For some structures, the researchers were able to print micron-scale features as small as the diameter of a human hair—dimensions that are at least one-tenth as big as what others have been able to achieve with printable shape-memory materials. The team’s results were published earlier this month in the online journal Scientific Reports.

Nicholas X. Fang, associate professor of mechanical engineering at MIT, said shape-memory polymers that can predictably morph in response to temperature can be useful for a number of applications, from soft actuators that turn solar panels toward the sun, to tiny drug capsules that open upon early signs of infection.

“We ultimately want to use body temperature as a trigger,” Fang said. “If we can design these polymers properly, we may be able to form a drug delivery device that will only release medicine at the sign of a fever.”

Former MIT-SUTD research fellow Qi Ge, now an assistant professor at SUTD, said the process of 3D printing shape-memory materials can also be thought of as 4D printing, as the structures are designed to change over the fourth dimension—time.

“Our method not only enables 4D printing at the micron-scale, but also suggests recipes to print shape-memory polymers that can be stretched 10 times larger than those printed by commercial 3D printers,” Ge said. “This will advance 4-D printing into a wide variety of practical applications, including biomedical devices, deployable aerospace structures, and shape-changing photovoltaic solar cells.”

Shape-memory polymers are particularly intriguing: These materials can switch between two states—a harder, low-temperature, amorphous state, and a soft, high-temperature, rubbery state.

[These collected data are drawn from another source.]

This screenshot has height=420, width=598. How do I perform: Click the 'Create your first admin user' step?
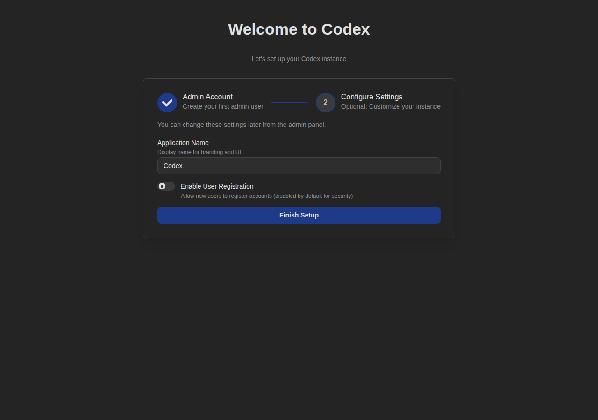[x=223, y=106]
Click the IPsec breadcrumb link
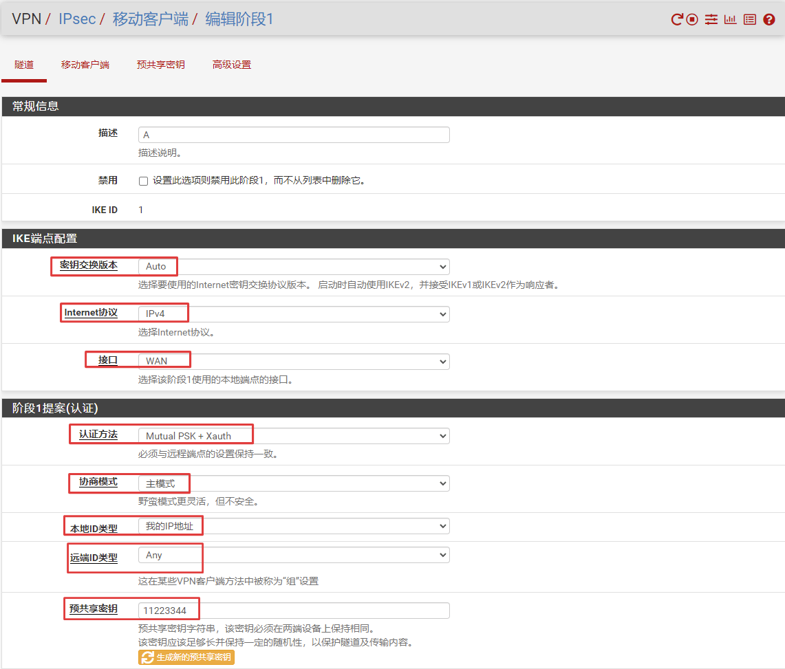The width and height of the screenshot is (785, 669). [77, 19]
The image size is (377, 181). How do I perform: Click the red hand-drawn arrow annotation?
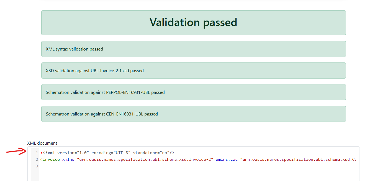click(17, 152)
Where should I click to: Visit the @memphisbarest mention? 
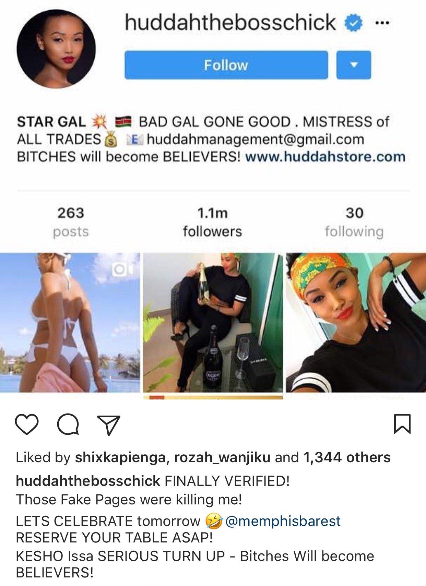point(283,521)
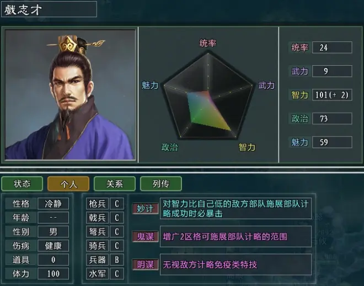The width and height of the screenshot is (364, 286).
Task: Open the 状态 tab
Action: (x=22, y=183)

The bent and stretched shapes can be “frozen” at room temperature, and when heated the materials will “remember” and snap back to their original sturdy form.

To fabricate shape-memory structures, some researchers have looked to 3D printing, as the technology allows them to custom-design structures with relatively fine detail. However, using conventional 3D printers, researchers have only been able to design structures with details no smaller than a few millimetres. Fang said this size restriction also limits how fast the material can recover its original shape.

To print shape-memory structures with even finer details, Fang and his colleagues used a 3D printing process they have pioneered, called microstereolithography, in which they use light from a projector to print patterns on successive layers of resin.

“We’re printing with light, layer by layer,” Fang said. “It’s almost like how dentists form replicas of teeth and fill cavities, except that we’re doing it with high-resolution lenses that come from the semiconductor industry, which give us intricate parts, with dimensions comparable to the diameter of a human hair.”

The researchers then looked through the scientific literature to identify an ideal mix of polymers to create a shape-memory material on which to print their light patterns. They picked two polymers, one composed of long-chain polymers, or spaghetti-like strands, and the other resembling more of a stiff scaffold. When mixed together and cured, the material can be stretched and twisted dramatically without breaking.

What’s more, the material can bounce back to its original printed form, within a specific temperature range—in this case, between 40°C and 180°C.

“Because we’re using our own printers that offer much smaller pixel size, we’re seeing much faster response, on the order of seconds,” Fang said. “If we can push to even smaller dimensions, we may also be able to push their response time, to milliseconds.”